Saturday February 24th 2018

“This Way Outta Santaland (and other Xmas Miracles)

Many Chicago theater patrons are familiar with a clever little show entitled “The Santaland Diaries” that was produced for 8 years at Theater Wit. It was the perfect vehicle for actor Mitchell Fain, as he is an adorable little actor with a bubbly personality and makes a perfect little elf. During his 8 years of playing the adorable little “helper” working in a major department store as the right hand man to the “star”, he won the hearts of many audience members, but what did we know about him, the actor himself. Last year, he put on a workshop of a new show that he write. In this new show, Fain explains Mitchell Fain , allowing us, the audience , to get into his life and see exactly what make shim tick!
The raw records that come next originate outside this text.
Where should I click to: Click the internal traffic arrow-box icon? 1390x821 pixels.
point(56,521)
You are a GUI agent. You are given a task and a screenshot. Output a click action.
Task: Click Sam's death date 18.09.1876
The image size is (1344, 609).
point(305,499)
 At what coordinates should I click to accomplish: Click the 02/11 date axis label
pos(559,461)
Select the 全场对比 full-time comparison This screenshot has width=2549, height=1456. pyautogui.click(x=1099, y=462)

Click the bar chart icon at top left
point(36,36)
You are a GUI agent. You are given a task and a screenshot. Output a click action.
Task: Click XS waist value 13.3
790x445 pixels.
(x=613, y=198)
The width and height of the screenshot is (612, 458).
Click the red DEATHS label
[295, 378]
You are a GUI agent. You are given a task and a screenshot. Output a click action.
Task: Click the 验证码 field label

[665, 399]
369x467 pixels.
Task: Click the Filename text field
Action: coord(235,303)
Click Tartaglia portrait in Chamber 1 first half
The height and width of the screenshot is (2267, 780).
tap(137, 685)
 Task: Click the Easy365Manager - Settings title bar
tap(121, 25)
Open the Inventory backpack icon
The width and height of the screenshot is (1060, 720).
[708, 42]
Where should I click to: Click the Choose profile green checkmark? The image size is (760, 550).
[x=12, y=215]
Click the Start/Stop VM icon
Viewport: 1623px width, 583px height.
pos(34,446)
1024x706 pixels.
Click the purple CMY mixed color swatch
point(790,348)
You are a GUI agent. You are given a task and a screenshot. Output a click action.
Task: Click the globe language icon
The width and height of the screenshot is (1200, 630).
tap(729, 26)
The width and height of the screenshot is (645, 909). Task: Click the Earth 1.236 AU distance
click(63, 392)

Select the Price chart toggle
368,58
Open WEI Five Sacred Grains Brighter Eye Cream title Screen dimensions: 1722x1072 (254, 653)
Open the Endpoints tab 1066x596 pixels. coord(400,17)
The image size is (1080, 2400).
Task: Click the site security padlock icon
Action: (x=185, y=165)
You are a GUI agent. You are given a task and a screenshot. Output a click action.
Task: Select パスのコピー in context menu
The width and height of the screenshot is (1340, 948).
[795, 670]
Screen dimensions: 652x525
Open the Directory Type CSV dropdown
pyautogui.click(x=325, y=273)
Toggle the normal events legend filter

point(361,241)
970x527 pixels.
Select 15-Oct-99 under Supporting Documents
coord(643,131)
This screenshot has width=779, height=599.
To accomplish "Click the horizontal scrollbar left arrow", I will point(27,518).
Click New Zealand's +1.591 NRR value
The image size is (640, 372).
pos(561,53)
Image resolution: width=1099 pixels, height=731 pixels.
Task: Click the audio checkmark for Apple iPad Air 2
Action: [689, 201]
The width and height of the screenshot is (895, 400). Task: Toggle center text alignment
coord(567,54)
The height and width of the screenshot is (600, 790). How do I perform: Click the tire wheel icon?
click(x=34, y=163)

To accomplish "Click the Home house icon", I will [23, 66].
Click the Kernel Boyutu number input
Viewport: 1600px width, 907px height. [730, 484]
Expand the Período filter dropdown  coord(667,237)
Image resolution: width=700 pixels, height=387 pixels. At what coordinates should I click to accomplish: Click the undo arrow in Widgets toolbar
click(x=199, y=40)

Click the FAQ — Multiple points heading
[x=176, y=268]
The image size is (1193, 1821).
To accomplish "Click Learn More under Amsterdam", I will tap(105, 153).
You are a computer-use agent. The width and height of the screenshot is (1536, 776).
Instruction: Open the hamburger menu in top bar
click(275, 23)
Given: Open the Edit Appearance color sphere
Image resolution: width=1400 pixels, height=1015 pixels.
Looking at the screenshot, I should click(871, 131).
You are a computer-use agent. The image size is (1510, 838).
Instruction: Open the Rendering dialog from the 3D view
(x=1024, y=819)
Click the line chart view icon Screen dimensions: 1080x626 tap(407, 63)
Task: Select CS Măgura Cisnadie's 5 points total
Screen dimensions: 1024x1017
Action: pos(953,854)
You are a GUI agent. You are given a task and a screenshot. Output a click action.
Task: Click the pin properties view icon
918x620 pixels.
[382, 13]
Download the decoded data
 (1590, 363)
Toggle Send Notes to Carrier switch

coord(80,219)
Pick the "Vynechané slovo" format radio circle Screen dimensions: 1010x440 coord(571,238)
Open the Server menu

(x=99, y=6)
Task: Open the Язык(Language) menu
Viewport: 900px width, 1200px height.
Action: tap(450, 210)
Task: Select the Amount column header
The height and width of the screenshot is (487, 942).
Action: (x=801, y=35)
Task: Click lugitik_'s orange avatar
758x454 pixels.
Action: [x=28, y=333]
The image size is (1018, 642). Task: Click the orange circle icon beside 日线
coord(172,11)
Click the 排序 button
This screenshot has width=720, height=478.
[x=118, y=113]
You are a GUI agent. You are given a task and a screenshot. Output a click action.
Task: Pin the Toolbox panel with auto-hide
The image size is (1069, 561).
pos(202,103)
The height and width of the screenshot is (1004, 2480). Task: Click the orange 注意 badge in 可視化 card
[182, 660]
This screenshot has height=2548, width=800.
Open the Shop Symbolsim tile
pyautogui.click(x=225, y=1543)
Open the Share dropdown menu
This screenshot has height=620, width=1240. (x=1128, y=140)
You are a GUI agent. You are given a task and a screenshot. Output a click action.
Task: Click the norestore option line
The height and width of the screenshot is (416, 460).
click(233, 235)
Evidently, the workshop was a success and the Theater Wit family decided to bring it back as a full-blown mainstage production for the 2017 Holiday season. Unlike the show where we met the character he was playing, this is a tell-all about Fain and his life, as a boy and as a man. Fain grew up in Rhode Island. A very small state, and he is a very small person. On top of being on the small side, he is also Gay and to top it all off, Jewish! Some people might look at this as three strikes and your out. Fain looks at this as a challenge that he must not only meet, but conquer.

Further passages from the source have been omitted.